After running plot(model) and varImpPlot(model), you will generate both of these figures below for a specific species classifier. The red line shows the accuracy of our model that we mentioned before for predicting absence well. The next figure shows the importance of each variable in the ability of our final random forest model to predict ordinal rankings for a species. This importance is determined based on the homogeneity that would be lost in the reproduction of trees if a variable would be removed.
As you can see, all the covariates are relatively similar in their impact on the classifier. Previously, we had two variables that had low impact compared to the rest and were removed because of this. Use this figure as a tool to see what unnecessary covariates should be removed from your model.
Here are our results of the finalized model (on the right) trained just on Landsat data compared to the original SERC ordinal data for Schoenoplectus americanus with the Landsat plot gridlines layed overtop (on the left). As you could see from our previous tables and OOB error percentage, the classifier is good at predicting when a species is present or absent, but rather poor at predicting ordinal levels of species within a plot. With that being said, when we predicted the remaining 40% of our plots, it became apparent that the random forest classifier was still effective at predicting plot ordinal scores across multiple SERC plots within one Landsat plot. This tells us that the model was trained well enough on the 60% of the data we fed it to detect the "relative" true scores of population abundance. There is still some noise, but the classifier does a good job at predicting orders given its training and our actual plot data. This is given that the plant species cluster around one another or that the 1 by 1 meter plot present accurately represent the population within their 30 by 30 meter space.
Here is the same figure, but for our Phragmites model. This figure also shows the prediction for all plots. In reality, the model should only predict the remaining for 40% of the data, but we present the entire prediction so that it is easier to compare the training set to the predictions.
This section is essentially a work in progress.

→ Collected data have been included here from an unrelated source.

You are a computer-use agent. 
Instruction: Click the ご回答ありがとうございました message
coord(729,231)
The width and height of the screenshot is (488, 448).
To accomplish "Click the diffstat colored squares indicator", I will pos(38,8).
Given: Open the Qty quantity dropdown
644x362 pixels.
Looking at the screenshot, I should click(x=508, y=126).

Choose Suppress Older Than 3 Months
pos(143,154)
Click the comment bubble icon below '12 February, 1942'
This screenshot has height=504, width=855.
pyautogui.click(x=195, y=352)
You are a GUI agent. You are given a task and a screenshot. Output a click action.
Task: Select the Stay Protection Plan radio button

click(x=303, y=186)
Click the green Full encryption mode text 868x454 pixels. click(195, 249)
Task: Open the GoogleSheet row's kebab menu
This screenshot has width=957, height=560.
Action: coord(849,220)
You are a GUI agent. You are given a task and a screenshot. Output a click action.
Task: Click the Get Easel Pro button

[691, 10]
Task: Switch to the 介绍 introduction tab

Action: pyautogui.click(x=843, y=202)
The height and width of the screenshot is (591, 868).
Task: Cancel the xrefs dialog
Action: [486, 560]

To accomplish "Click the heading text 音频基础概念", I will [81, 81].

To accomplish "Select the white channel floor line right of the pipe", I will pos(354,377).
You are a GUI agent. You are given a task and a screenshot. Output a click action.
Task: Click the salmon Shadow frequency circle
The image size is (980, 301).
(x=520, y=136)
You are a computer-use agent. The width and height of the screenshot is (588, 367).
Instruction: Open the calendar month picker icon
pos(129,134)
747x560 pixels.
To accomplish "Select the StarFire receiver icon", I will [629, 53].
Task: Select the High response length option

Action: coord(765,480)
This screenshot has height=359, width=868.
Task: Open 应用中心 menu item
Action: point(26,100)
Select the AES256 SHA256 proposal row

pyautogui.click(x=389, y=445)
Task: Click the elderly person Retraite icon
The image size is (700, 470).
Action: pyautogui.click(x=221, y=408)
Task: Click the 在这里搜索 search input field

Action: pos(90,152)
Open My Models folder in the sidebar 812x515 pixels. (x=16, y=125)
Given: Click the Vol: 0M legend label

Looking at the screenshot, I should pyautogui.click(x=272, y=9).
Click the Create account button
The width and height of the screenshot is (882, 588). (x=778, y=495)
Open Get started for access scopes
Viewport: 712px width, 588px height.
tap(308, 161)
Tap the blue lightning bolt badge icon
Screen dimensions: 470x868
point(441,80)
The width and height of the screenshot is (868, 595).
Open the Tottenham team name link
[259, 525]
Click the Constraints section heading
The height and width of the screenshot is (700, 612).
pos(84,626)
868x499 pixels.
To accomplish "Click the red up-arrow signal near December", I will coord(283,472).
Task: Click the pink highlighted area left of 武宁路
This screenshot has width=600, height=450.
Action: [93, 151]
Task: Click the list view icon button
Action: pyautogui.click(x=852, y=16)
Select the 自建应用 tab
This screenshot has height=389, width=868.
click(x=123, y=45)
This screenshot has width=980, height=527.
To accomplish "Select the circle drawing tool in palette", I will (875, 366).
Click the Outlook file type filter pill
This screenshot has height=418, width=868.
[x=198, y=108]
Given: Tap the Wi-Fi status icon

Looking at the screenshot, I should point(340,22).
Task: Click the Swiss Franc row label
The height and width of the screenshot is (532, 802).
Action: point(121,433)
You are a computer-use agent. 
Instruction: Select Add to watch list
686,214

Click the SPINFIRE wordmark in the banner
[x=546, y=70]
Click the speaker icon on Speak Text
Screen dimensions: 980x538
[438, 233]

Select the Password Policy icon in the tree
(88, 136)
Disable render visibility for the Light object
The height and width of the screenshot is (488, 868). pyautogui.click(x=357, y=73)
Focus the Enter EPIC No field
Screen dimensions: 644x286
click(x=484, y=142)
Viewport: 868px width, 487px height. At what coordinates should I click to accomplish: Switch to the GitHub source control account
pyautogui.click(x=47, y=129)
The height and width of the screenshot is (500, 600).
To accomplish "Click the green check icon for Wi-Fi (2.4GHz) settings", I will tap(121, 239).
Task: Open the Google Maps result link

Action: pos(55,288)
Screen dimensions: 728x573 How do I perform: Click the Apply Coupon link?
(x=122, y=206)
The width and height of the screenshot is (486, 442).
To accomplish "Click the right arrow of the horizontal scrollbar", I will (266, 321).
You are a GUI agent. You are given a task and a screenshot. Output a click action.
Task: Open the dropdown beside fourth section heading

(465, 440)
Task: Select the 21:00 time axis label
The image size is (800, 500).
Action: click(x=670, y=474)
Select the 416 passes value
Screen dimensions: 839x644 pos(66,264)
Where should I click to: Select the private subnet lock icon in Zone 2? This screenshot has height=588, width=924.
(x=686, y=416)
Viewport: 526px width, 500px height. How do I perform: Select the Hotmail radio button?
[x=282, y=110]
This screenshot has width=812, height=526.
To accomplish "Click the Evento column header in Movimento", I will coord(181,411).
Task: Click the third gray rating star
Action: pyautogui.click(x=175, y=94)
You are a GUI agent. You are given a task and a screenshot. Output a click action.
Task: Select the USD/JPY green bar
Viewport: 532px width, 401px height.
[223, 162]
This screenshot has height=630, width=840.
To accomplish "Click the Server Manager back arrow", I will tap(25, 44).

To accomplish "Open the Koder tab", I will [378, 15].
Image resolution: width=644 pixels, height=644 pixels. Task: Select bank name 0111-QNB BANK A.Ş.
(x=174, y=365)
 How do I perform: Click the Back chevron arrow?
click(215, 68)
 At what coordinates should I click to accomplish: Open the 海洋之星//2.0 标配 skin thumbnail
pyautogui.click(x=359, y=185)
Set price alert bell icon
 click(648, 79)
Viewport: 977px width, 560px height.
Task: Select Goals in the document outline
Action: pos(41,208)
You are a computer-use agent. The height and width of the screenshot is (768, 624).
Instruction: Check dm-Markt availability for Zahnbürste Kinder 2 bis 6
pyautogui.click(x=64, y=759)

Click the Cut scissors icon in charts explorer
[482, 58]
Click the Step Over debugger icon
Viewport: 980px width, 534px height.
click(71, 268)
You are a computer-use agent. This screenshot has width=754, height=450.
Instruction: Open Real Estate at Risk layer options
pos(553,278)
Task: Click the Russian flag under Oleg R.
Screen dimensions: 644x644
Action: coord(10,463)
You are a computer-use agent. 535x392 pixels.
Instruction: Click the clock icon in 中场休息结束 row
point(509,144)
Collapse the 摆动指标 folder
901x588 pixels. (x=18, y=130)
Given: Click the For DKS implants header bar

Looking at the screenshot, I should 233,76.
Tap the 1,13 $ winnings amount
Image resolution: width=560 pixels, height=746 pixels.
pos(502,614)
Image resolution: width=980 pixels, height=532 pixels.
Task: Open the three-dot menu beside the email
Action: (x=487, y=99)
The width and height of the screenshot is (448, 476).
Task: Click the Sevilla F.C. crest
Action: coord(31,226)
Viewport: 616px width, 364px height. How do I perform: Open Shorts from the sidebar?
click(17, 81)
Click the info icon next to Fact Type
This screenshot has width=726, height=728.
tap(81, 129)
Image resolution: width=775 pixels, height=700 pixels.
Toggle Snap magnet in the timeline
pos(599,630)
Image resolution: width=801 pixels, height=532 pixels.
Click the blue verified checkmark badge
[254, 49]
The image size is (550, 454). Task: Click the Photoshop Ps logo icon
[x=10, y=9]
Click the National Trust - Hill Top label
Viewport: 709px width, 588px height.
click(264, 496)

We are planning on running the model on past Landsat images and validating the classifiers predictions on a dataset of 10 ordinal scores of plots for previous years given to us by SERC. If these plots are somewhat represented accurately by the model, we can have some intuition that our model is correctly predicting species abundance for past years with some noise. Then, we can correlate the changes abundances with the changing levels of CO2 and shifts in Phragmites abundance to support ongoing research conducted by the Smithsonian Environmental Research Center and the McLachlan Lab.